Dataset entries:
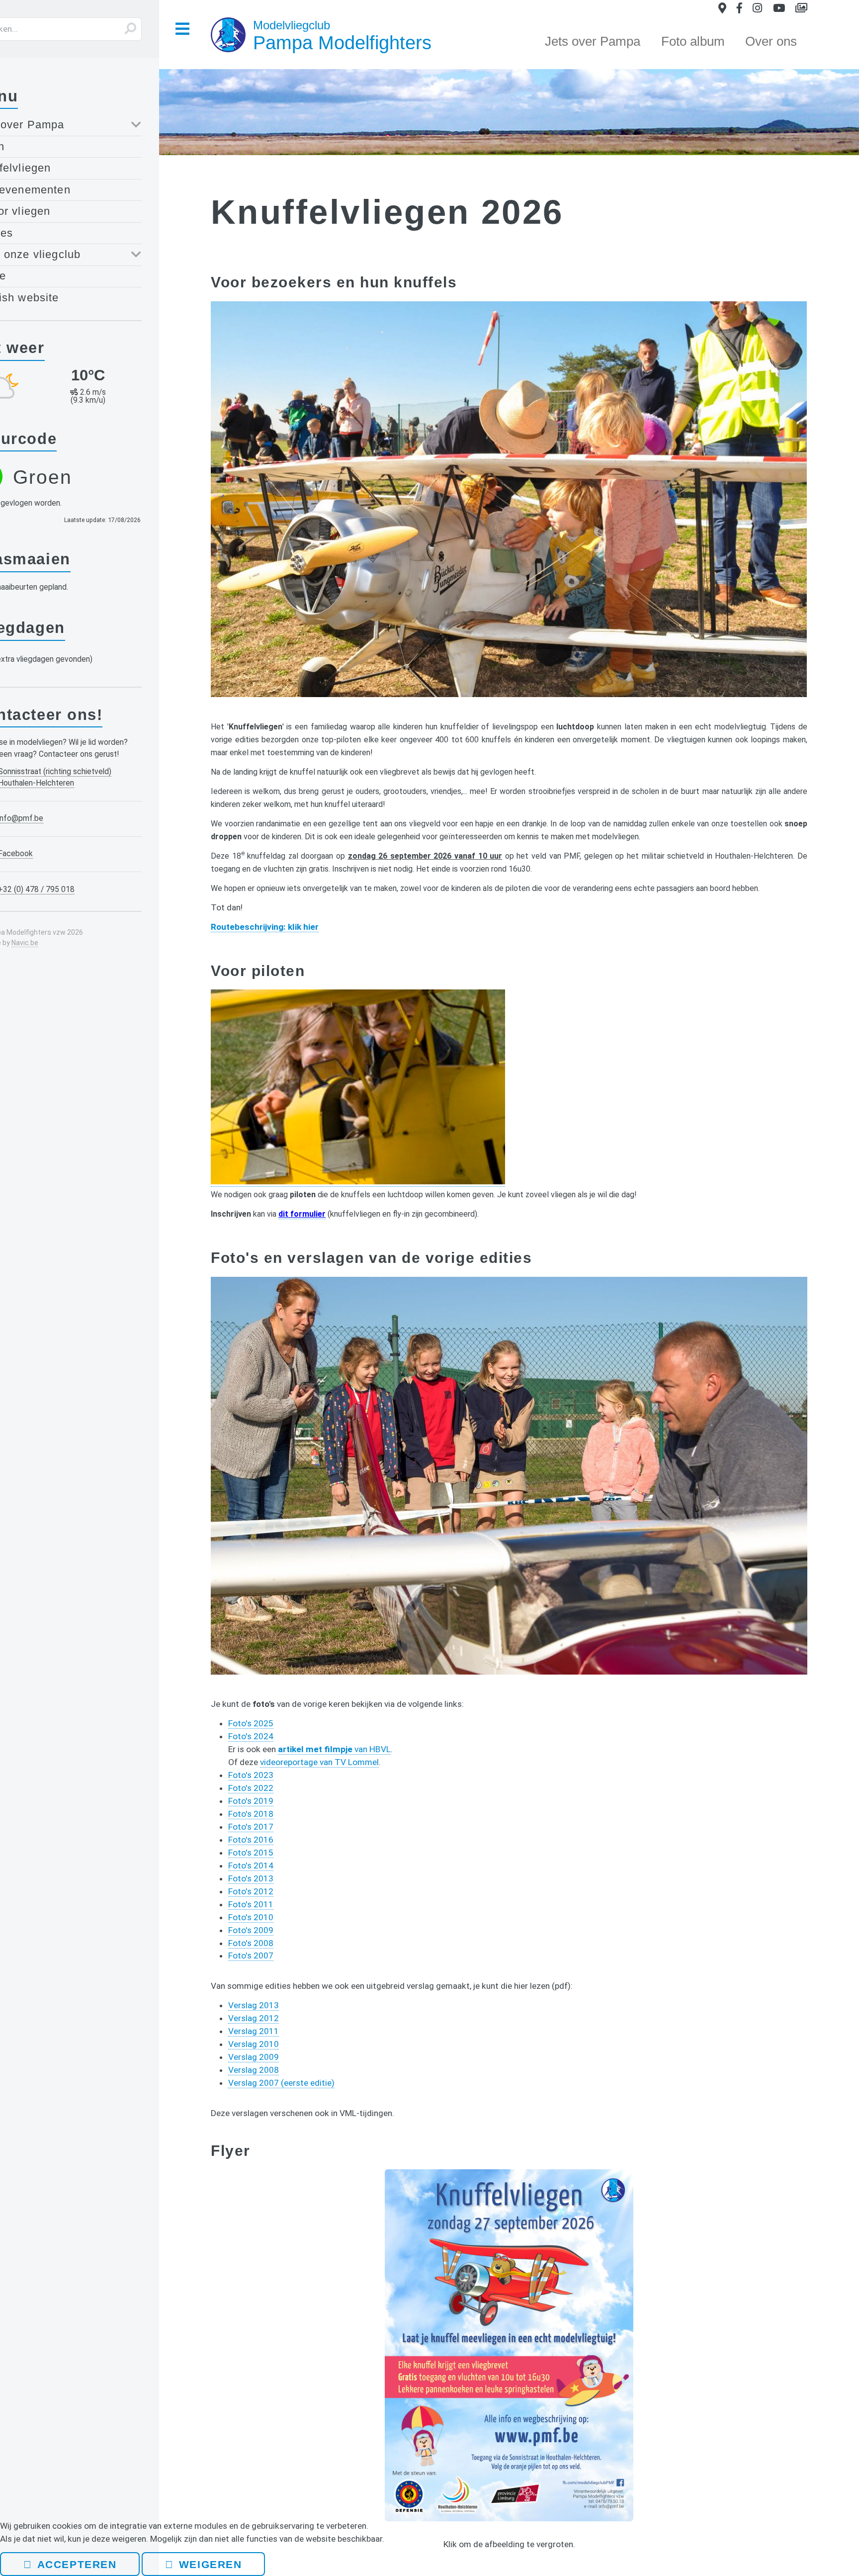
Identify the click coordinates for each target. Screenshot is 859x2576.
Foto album (693, 41)
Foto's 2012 (250, 1891)
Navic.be (24, 943)
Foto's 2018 (250, 1814)
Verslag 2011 (253, 2031)
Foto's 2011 (250, 1904)
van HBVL (334, 1749)
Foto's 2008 (250, 1943)
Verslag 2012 (253, 2018)
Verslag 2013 (253, 2005)
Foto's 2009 (250, 1930)
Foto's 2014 (250, 1865)
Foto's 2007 (250, 1955)
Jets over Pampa (592, 41)
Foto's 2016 (250, 1840)
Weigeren (210, 2564)
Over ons (771, 41)
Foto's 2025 (250, 1723)
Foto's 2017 (250, 1827)
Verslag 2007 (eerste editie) (281, 2083)
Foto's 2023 (250, 1775)
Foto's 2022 (250, 1788)
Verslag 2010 (253, 2044)
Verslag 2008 (253, 2070)
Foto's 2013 (250, 1878)
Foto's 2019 (250, 1801)
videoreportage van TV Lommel (319, 1762)
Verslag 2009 (253, 2057)
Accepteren (77, 2564)
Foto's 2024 (250, 1736)
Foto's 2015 (250, 1853)
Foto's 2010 (250, 1917)
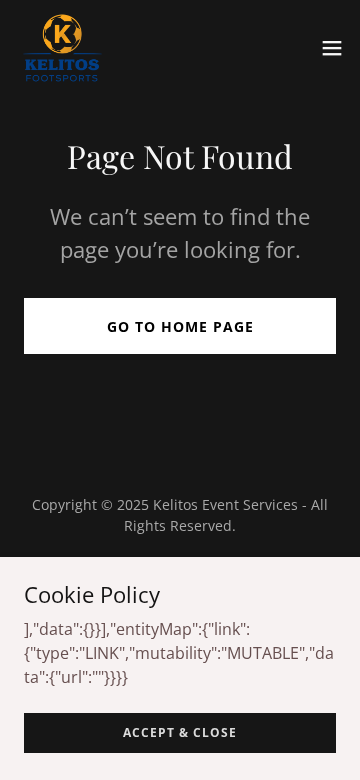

WHAT YOU HAVE TO DO:
Give again, word for word, every line from the top of the entries above to the line holding "Verslag 2012 (253, 2018)", both included. Leave the pictures out.

PROBLEM SOLUTION:
Identify the click coordinates for each target. Screenshot is 859x2576.
Foto album (693, 41)
Foto's 2012 (250, 1891)
Navic.be (24, 943)
Foto's 2018 (250, 1814)
Verslag 2011 (253, 2031)
Foto's 2011 (250, 1904)
van HBVL (334, 1749)
Foto's 2008 (250, 1943)
Verslag 2012 (253, 2018)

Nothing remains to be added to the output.